D’autres instruments juridiques internationaux peuvent influencer l’action des États en matière de protection de la diversité linguistique ou, plus spécifiquement, de préservation des langues autochtones. Ce sont dans les domaines de l’éducation et dans les instruments catégoriels ou les instruments universels de droits fondamentaux visant les minorités – linguistiques notamment – que se trouvent les dispositions les plus pertinentes en matière de préservation des langues. Les instruments dans le domaine de l’éducation qui contiennent des dispositions visant à protéger le droit des enfants, notamment issus de minorités ou des peuples autochtones, sont bien évidemment pertinents considérant le rôle que peut jouer l’enseignement dans la préservation et la transmission d’une langue. À ce titre, notons que la Convention relative aux droits de l’enfant (1989) prévoit que l’éducation de l’enfant doit viser à lui inculquer le respect « de son identité, de sa langue et de ses valeurs culturelles » (art. 29.1 c). La Convention (no 169) relative aux peuples indigènes et tribaux adoptée par l’Organisation internationale du travail (OIT) la même année affirme également que, lorsque possible, « un enseignement doit être donné aux enfants des peuples intéressés pour leur apprendre à lire et à écrire dans leur propre langue indigène ou dans la langue qui est le plus communément utilisée par le groupe auquel ils appartiennent » (art. 28); lorsque cela n’est pas réalisable, « les autorités compétentes doivent entreprendre des consultations avec ces peuples en vue de l’adoption de mesures permettant d’atteindre cet objectif » (id.).

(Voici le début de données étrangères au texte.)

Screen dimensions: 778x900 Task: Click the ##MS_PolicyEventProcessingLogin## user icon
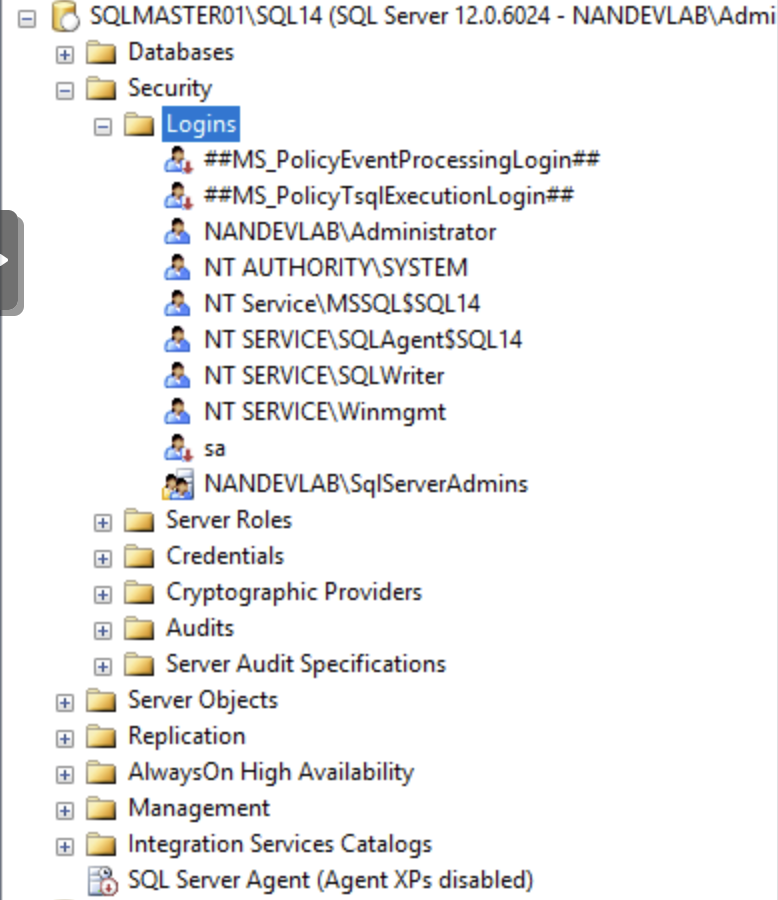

En ce qui a trait plus généralement aux dispositions relatives au droit d’employer sa propre langue, le Pacte international relatif aux droits civils et politiques (PIDCP) prévoit que dans les États où il existe des minorités linguistiques, « les personnes appartenant à ces minorités ne peuvent être privées du droit […] d’employer leur propre langue » (art. 27). Dans son Observation générale no 23 sur les minorités, le Comité des droits de l’homme précise que ce droit implique des obligations positives pour l’État, en spécifiant que « [b]ien que les droits consacrés à l’article 27 soient des droits individuels, leur respect dépend néanmoins de la mesure dans laquelle le groupe minoritaire maintien sa culture, sa langue ou sa religion ». En conséquence, « les États devront également parfois prendre des mesures positives pour protéger l’identité des minorités et les droits des membres des minorités de préserver […] leur langue […] en commun avec les autres membres de leur groupe » (par. 6.2). La Convention internationale relative aux droits de l’enfant prévoit, dans des termes similaires à l’article 27 du PIDCP, qu’« un enfant autochtone ou appartenant à une de ces minorités ne peut être privé du droit […] d’employer sa propre langue en commun avec les autres membres de son groupe » (art. 30). Bien que visant précisément les minorités, le droit « d’utiliser leur propre langue, en privé et en public, sans ingérence ni discrimination quelconque » est également prévu dans la Déclaration des droits des personnes appartenant à des minorités nationales ou ethniques, religieuses et linguistiques (art. 2), son article 4.2 encourageant les États à prendre des mesures « pour créer des conditions propres à permettre aux personnes appartenant à des minorités d’exprimer leurs propres particularités et de développer […] leur langue ».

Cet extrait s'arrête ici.